# Answering to their names



## nerilka (May 17, 2005)

Do your cats answer to their names? My others at leased seem to recognise theirs fairly early, because Suzi is not just yet & we are wondering how long is normal.Do some cats just not?


----------



## kitkat (Sep 22, 2003)

My cats take a message and get back to me later. Of course if I call them when I'm in the kitchen and only if they're hungry, they'll come when called. Some cats listen, some act like they don't hear you


----------



## coaster (Dec 1, 2004)

My cats know their names. Whether or not they answer to them depends on what I'm calling them for. :lol:


----------



## Annissa (Dec 9, 2003)

Y'know, I don't think Sabby knows his name. It's probably because I call him all kinds of different things. He recognizes tone of voice, though, and usually comes running when I get home.


----------



## spamlet (Mar 14, 2005)

When I was training my cats I used to whistle and say there names when I was feeding them a treat. Now when I whistle they come running, but they both get their names mixed up :? When your petting her just trying saying 'good girl suzi, pretty suzi', and say her name over and over again when you do nice things to her...that way she associates her name with nice things and comes running when you call it! well...in theory!


----------



## Stanky (Feb 28, 2005)

My cat knows her name but it's a 50/50 chance whether she will come to me or not. :lol:


----------



## nerilka (May 17, 2005)

Thanks for the suggestions everyone! Suzi seems like the type to ignore me half the time any how :roll:


----------



## jonsgirl (Nov 7, 2003)

I dont think Stix knows his name; he answers to the can opener and to "here kitty, kitty". With Kota, she answers back to me with a "brrrrrrrrripp?" when I say her name. Almost like, "yes, mummy?"  :lol:


----------



## lilysong (Apr 4, 2005)

Ditto what the others say... cats seem to learn quickly, but they're not inclined to answer all the time. 

Muffin and Mimi usually come when called. Polly will look, but she'll never, ever come. She's not a people-cat.

Lisa


----------



## d_b (Jul 17, 2004)

Both mine recognize there names.

Baily comes to me when ever I call him. Not because There is food involved but because he loves me.  Doesnt matter what he's doing, even eating he'll come.

Psycho only comes when he thinks there is something in it for him.

◆ Dataset extract
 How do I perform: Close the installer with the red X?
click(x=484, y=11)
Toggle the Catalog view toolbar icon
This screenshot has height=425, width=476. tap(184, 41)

◆ What is needed
From the forum thread about cats answering to their names, reproduce word for word the passage that begins with the words containing "Baily comes to" and ends with "eating he'll come.".

◆ Result of this exercise
Baily comes to me when ever I call him. Not because There is food involved but because he loves me.  Doesnt matter what he's doing, even eating he'll come.